■ ABOUT THIS EXERCISE:
Reproduce word for word every line from the one containing "This screenshot has" through the end of the listing below; omit the pictures.

■ DATA SUPPLIED:
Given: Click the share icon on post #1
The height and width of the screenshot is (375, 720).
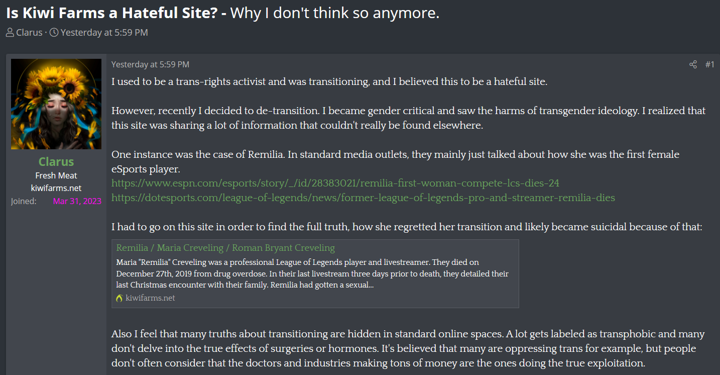Looking at the screenshot, I should [693, 64].

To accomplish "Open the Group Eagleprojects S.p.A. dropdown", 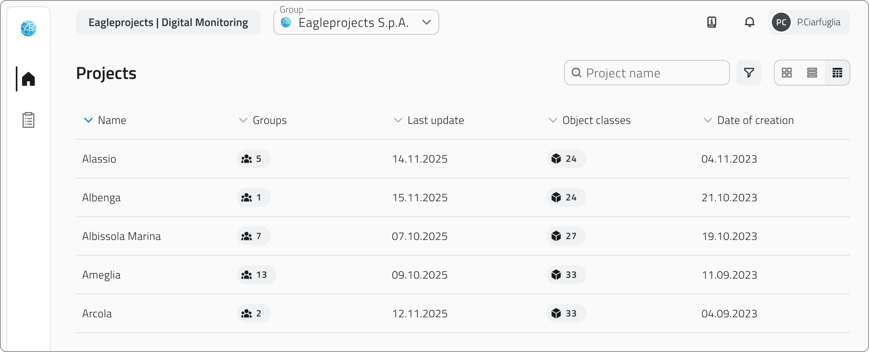I will 356,22.
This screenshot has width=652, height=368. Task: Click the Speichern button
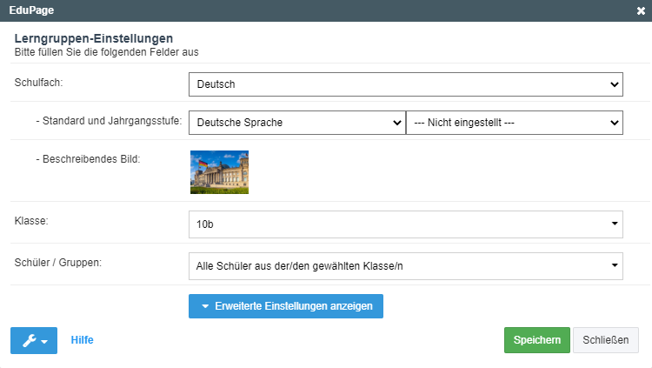pos(537,340)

■ ANSWER SPACE:
This screenshot has width=652, height=368. Task: Click the Speichern button
pos(537,340)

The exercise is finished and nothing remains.